Manhattan Murder Mystery

 Year of Release:  1993

Director:  Woody Allen

Screenplay:  Woody Allen and Marshall Brickman

Starring:  Woody Allen, Diane Keaton, Alan Alda, Anjelica Huston, Jerry Adler

Running Time:  107 minutes

Genre:  Comedy, crime

Married couple Larry (Allen) and Carole (Keaton) befriend their elderly neighbours Paul (Adler) and Lillian (Lynn Cohen).  They are shocked when they learn that the seemingly perfectly healthy Lillian has suddenly died of an apparent attack, and are further disturbed by Paul's cheerful demeanour immediately afterwards.  Carole becomes convinced that Paul murdered Lillian, and begins to investigate with the help of her friend, playwright Ted (Alda).  Larry however is convinced that there is no mystery to solve, until it turns out that Lillian might not be dead after all.

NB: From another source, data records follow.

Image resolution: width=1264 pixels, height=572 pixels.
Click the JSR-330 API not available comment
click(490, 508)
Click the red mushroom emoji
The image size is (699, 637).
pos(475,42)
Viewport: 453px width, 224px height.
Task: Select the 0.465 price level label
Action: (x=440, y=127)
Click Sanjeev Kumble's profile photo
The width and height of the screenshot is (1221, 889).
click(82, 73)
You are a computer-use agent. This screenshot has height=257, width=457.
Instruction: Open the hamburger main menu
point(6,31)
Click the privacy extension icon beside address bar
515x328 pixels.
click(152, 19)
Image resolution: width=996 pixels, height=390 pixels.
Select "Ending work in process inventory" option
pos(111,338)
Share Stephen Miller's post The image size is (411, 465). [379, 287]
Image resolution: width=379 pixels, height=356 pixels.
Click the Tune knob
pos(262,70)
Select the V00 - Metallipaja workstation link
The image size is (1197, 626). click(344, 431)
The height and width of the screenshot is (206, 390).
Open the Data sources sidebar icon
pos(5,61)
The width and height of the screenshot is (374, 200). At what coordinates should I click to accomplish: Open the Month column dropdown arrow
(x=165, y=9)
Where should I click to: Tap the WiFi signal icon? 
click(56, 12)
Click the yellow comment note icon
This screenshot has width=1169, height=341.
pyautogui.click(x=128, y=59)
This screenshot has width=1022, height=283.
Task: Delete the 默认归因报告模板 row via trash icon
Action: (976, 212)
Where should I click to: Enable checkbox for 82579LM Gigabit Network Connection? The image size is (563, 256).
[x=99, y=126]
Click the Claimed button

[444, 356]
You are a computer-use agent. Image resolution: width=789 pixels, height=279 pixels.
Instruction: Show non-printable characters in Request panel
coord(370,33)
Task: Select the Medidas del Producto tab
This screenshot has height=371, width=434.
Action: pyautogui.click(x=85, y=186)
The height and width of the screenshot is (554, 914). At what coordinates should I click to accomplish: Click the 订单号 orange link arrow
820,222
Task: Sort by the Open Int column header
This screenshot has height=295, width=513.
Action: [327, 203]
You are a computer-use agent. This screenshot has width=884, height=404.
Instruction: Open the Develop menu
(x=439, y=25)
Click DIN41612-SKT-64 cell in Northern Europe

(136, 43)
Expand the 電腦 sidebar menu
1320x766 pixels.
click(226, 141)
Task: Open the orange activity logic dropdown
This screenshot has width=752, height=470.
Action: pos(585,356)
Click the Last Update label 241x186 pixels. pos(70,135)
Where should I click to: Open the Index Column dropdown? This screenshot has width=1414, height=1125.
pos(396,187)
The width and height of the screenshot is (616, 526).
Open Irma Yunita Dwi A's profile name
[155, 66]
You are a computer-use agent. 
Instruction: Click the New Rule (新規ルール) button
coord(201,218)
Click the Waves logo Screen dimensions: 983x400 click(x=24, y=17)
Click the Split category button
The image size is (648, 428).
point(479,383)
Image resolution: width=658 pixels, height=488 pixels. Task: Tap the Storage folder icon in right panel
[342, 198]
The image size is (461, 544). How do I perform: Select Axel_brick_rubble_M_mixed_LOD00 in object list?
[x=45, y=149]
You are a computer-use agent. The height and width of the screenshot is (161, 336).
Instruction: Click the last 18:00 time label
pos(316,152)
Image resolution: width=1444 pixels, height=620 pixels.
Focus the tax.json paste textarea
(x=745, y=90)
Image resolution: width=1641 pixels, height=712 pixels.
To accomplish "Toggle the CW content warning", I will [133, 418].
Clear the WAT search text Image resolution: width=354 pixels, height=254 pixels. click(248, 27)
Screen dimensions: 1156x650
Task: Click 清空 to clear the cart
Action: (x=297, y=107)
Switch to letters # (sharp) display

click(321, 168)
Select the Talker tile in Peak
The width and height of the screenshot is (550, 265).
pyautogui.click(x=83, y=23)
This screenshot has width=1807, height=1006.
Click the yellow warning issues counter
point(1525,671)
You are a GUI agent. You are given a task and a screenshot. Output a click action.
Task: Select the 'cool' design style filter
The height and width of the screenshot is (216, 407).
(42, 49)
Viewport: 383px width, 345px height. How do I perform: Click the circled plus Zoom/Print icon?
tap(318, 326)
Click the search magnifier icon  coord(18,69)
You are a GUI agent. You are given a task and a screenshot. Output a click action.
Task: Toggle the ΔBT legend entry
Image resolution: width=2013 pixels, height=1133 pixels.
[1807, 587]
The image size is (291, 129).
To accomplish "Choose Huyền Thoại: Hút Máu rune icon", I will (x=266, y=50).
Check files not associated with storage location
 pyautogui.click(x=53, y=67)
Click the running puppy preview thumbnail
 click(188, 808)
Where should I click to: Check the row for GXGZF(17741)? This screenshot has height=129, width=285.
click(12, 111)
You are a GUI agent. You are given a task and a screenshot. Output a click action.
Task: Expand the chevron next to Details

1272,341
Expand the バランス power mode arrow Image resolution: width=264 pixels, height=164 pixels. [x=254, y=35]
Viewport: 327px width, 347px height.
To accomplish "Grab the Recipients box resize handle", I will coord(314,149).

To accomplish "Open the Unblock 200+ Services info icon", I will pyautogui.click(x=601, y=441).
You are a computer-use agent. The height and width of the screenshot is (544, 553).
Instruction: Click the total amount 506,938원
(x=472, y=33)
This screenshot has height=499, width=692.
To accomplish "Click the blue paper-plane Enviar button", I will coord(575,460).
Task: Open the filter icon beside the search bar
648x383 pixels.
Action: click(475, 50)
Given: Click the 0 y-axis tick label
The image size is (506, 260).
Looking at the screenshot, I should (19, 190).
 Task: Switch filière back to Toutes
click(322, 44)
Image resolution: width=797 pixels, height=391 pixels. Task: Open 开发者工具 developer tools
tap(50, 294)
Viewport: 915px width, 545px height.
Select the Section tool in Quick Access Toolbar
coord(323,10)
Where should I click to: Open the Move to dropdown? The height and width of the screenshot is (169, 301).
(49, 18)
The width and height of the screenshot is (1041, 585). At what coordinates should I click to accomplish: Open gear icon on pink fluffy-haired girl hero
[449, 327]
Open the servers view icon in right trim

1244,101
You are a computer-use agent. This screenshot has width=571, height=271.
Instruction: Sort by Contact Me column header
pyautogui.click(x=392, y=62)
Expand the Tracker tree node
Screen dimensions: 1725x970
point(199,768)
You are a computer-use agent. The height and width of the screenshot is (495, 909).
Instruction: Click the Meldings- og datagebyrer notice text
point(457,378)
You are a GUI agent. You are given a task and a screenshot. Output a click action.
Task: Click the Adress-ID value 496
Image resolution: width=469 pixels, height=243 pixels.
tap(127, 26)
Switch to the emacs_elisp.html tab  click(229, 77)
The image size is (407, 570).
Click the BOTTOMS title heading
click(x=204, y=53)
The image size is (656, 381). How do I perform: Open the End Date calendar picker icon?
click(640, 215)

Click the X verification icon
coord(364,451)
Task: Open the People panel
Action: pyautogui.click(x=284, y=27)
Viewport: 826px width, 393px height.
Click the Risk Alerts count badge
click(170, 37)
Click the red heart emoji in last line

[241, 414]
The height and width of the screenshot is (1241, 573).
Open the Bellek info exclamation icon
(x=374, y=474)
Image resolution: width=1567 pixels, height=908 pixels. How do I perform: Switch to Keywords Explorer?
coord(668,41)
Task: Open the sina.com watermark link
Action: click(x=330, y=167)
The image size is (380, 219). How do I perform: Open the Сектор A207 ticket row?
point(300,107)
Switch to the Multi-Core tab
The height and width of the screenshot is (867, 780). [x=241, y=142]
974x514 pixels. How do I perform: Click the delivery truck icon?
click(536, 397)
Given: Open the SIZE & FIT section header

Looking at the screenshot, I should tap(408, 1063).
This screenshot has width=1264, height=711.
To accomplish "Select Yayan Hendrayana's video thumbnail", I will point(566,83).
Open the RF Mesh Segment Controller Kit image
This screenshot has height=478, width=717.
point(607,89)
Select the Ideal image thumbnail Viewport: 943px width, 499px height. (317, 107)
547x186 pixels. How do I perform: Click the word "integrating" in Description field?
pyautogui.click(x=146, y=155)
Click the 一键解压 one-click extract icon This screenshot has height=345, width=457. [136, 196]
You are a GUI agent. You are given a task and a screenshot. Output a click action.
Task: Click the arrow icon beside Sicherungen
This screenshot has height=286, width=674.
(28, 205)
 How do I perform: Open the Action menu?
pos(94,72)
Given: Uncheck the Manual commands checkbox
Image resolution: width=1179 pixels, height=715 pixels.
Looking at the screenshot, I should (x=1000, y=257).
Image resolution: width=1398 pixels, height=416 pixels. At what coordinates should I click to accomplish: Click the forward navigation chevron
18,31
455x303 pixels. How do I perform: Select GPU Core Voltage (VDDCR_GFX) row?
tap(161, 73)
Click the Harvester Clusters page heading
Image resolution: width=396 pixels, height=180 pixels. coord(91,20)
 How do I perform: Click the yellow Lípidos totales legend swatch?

This darkly comic mystery film was made at a very difficult time in Woody Allen's personal life as his relationship with Mia Farrow was collapsing among allegations which continue to dog Allen's reputation to this day.  This was an intentionally light, playful film which Allen made to take his mind off things, and reunites him with close friend and regular co-star Diane Keaton, and other Allen regulars Alan Alda and Anjelica Huston.  The film was originally conceived as a subplot in Annie Hall (1977), but was excised from the final script.  The film really hearkens back to Allen's "early funny ones", lacking the introspection and philosophical themes which dominated Allen's films throughout the 1980s and early 90s.  The film is overly long, and the murder plot is very convoluted, but it is funny and the chemistry between Allen and Keaton really sparkles.  The mystery plot is a welcome addition to the typical wisecracks and one-liners, and the climax is really quite exciting.  Alan Alda and Anjelica Huston provide reliable support.  The film also marks the screen debut of Zach Braff.  This is one of Allen's most purely enjoyable films, but there is an emotional core about Larry and Carole's marital difficulties.  Woody Allen fans will  certainly enjoy it, and it should appeal to newcomers as well.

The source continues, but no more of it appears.